> [YOUR GOAL]: Scan the entries for lines with the word "Focus", then copy those lines.

**** MATERIAL FOR THE TASK

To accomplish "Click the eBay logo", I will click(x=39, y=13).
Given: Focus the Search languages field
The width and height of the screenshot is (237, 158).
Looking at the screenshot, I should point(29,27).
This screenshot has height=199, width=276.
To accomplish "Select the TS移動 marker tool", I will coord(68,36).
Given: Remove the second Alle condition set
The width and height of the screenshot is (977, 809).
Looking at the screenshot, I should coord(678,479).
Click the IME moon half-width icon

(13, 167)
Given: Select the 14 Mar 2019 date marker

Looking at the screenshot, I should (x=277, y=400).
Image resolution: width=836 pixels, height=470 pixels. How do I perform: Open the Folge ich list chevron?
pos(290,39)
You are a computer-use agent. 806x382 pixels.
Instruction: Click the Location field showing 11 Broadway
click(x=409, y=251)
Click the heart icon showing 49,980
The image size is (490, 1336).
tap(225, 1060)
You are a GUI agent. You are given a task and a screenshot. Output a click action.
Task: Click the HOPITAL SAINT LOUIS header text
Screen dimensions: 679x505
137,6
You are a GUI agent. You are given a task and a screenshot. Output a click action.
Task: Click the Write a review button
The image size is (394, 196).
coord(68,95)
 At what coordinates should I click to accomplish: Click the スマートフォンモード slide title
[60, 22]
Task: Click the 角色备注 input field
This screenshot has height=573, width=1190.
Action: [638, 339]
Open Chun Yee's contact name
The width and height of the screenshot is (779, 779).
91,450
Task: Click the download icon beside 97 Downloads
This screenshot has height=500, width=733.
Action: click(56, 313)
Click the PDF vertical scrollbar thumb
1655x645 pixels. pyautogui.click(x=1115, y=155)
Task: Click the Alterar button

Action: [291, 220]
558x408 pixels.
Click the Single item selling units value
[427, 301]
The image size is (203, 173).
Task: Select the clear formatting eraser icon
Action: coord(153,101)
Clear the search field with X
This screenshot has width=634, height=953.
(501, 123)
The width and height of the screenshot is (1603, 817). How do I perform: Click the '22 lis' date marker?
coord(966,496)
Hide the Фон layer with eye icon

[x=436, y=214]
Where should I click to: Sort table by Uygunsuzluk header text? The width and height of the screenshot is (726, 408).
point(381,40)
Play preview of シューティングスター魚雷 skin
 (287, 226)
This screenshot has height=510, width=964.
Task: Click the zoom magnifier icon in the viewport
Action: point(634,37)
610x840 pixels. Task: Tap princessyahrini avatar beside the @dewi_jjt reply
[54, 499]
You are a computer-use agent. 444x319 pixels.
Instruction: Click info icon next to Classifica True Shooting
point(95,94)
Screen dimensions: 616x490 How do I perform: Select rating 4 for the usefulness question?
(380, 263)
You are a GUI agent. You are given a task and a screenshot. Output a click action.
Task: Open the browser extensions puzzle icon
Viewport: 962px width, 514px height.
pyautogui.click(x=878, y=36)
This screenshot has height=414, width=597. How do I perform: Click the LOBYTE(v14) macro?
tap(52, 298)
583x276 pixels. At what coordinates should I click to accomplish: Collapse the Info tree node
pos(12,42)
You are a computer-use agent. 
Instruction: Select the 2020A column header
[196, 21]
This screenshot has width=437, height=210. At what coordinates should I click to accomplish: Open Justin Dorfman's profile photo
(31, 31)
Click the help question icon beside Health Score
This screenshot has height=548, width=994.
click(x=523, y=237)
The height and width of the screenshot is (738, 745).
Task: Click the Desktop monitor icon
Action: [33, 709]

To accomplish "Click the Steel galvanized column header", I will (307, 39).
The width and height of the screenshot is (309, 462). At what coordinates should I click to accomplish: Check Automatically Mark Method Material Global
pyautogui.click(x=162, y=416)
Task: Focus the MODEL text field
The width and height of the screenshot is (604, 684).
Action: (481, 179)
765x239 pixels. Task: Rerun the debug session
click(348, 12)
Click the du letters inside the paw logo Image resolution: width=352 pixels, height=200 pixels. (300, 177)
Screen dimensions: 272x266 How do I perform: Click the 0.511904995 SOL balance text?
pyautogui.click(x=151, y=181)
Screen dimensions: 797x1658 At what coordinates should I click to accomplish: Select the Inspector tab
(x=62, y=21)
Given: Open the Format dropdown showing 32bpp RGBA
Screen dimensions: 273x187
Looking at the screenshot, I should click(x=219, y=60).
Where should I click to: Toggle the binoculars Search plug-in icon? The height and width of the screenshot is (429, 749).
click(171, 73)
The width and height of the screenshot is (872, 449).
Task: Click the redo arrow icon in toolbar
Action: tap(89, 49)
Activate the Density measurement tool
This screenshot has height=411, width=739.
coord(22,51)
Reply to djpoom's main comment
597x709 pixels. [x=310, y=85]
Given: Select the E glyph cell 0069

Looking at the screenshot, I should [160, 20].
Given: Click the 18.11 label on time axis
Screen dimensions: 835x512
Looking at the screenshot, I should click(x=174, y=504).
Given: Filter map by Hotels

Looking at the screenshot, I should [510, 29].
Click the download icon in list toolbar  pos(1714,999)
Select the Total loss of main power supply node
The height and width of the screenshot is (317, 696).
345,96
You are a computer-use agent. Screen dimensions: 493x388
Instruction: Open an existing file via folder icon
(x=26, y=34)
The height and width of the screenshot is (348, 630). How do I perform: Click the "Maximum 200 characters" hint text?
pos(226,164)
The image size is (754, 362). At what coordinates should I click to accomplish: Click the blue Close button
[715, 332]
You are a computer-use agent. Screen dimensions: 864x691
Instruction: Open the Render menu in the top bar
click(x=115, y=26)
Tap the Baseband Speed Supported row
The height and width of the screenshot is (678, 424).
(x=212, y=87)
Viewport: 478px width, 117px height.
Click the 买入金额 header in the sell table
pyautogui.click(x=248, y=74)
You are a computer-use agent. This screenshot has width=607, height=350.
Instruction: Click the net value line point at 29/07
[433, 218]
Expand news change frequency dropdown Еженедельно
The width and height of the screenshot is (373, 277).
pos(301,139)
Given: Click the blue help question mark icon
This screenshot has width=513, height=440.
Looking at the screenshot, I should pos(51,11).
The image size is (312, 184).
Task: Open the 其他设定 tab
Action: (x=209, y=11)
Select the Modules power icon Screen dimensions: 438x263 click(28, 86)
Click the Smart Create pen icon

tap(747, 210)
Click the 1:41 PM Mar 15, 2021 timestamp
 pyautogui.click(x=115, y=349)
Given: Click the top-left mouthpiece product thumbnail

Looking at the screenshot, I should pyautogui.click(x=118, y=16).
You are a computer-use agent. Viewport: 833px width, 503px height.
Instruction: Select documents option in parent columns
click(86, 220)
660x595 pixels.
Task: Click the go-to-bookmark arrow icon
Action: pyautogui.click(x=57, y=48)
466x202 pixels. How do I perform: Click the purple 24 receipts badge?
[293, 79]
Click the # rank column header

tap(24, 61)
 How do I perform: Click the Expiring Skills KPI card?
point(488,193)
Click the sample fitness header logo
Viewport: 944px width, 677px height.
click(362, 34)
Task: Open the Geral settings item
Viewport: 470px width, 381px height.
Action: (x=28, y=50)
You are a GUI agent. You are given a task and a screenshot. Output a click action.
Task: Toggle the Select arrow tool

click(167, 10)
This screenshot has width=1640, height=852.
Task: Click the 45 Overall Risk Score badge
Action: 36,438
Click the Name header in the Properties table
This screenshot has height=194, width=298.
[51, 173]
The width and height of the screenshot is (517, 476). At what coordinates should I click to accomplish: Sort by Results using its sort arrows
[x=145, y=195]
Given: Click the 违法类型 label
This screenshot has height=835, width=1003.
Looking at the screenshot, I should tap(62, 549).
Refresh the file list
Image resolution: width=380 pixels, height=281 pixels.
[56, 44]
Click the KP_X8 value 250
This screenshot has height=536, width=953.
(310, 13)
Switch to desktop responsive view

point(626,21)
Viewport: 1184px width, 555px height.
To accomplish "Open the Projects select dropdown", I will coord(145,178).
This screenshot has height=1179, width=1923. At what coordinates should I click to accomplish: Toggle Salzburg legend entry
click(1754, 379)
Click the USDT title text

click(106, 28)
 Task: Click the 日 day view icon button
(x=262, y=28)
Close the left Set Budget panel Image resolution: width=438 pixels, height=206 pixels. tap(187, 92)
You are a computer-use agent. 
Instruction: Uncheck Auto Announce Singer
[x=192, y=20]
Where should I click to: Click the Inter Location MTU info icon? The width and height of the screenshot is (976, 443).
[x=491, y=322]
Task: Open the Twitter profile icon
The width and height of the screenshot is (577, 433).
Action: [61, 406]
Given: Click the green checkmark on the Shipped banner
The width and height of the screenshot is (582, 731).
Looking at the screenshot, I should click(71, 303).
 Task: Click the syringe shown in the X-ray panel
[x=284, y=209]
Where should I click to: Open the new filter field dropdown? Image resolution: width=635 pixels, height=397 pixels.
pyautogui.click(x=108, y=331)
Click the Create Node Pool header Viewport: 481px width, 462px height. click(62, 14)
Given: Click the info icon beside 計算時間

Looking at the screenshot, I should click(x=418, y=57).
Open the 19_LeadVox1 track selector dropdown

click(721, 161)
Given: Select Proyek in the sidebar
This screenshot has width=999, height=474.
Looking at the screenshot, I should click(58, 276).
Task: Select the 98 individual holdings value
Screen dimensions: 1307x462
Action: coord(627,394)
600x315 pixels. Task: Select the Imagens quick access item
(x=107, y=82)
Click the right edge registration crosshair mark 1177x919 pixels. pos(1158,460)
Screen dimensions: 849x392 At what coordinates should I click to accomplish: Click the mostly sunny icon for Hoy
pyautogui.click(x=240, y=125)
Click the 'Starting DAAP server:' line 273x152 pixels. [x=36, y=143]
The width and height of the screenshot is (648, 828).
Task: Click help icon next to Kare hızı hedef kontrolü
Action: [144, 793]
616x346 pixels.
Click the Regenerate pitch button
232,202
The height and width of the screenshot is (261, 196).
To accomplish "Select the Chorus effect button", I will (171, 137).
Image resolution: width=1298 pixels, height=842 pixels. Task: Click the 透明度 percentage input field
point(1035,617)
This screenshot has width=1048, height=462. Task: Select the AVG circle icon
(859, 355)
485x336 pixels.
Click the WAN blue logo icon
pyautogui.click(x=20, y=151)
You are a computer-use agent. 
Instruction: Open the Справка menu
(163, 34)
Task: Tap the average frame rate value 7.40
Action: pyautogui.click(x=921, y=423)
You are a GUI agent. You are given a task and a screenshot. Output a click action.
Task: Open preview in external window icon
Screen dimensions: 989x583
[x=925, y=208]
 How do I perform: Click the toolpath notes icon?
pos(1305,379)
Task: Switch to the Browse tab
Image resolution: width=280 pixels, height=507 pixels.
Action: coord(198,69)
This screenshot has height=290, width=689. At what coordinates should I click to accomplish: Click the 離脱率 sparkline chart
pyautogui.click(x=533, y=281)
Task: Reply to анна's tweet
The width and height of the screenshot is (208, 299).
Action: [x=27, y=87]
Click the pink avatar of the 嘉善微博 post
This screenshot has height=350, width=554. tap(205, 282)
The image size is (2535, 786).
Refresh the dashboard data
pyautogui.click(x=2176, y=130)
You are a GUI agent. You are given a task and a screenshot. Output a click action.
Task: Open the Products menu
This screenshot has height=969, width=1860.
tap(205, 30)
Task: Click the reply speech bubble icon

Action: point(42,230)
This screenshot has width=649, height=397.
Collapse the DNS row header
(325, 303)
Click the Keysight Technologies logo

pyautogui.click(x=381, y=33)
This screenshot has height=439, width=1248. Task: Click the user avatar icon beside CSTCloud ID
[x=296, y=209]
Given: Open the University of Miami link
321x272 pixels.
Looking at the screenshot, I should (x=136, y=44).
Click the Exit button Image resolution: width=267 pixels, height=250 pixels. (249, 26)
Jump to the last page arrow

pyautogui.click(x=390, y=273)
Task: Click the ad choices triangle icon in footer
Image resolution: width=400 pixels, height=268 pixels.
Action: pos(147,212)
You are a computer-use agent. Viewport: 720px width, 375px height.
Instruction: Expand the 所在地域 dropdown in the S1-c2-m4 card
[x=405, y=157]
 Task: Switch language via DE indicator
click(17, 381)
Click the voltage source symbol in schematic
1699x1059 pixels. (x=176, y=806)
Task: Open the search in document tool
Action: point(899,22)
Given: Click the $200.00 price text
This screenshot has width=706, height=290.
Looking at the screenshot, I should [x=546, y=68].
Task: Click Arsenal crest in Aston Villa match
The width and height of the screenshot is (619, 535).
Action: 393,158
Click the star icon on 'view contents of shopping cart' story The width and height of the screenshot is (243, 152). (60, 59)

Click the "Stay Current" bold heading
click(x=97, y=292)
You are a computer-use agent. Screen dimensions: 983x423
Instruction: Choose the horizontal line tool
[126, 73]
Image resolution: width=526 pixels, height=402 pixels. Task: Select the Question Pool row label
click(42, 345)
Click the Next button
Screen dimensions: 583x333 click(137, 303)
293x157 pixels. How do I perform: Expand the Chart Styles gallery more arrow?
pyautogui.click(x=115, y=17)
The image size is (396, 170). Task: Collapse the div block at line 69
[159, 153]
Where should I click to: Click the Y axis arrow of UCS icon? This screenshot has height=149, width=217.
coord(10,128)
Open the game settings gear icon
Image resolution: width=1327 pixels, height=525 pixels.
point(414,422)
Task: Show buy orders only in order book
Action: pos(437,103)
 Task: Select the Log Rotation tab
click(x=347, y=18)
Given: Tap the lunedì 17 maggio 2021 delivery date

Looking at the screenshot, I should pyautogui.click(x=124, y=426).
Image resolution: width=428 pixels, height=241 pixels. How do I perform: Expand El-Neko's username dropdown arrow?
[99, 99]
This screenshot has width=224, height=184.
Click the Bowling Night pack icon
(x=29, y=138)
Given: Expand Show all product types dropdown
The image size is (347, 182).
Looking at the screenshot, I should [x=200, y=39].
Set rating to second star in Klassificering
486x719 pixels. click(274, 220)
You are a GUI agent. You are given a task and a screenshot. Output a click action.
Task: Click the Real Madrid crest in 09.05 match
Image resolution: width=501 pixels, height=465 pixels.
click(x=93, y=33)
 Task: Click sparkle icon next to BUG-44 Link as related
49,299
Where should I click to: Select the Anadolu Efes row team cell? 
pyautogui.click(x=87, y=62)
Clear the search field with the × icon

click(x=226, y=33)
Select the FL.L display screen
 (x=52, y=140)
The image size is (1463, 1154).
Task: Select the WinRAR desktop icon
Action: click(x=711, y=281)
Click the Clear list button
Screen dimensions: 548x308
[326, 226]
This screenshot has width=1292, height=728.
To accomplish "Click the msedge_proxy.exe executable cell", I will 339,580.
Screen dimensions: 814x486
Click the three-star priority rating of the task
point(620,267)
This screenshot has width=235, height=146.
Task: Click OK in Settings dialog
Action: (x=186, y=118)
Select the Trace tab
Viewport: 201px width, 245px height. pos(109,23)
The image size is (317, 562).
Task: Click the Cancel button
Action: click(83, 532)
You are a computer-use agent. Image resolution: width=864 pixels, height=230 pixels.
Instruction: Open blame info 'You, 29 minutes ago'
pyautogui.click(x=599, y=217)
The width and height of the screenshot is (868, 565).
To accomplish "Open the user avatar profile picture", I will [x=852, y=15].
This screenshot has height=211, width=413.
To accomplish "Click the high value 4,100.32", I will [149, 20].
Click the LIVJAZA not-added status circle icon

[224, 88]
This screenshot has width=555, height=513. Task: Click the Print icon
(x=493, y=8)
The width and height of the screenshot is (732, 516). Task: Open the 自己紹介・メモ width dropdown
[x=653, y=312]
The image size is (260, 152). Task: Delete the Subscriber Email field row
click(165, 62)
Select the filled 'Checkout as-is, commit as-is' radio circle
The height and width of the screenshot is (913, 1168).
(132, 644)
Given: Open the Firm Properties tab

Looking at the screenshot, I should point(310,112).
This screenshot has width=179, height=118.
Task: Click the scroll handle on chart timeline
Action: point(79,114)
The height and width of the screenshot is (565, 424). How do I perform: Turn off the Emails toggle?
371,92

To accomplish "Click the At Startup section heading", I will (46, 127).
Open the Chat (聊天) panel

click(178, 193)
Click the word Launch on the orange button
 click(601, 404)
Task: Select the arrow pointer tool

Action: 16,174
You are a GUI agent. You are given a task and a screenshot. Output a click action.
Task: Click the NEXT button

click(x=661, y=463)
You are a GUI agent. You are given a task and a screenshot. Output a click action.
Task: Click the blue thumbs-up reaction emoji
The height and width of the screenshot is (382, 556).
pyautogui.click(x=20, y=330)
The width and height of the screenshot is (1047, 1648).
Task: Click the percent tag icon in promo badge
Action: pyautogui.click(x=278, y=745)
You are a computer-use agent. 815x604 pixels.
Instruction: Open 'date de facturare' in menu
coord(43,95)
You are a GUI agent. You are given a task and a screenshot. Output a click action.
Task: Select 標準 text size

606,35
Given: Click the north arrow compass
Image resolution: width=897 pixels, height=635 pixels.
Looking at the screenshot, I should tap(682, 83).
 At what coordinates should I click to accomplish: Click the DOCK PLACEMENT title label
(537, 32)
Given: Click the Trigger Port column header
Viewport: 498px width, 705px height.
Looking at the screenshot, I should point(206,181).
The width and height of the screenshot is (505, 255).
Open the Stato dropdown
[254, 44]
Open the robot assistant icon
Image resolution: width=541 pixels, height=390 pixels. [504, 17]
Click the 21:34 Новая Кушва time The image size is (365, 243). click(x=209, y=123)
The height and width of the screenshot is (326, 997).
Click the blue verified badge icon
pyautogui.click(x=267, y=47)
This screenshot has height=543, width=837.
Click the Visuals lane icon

********

> [SOLVED EXERCISE]:
Given: Focus the Search languages field
Task: Focus the MODEL text field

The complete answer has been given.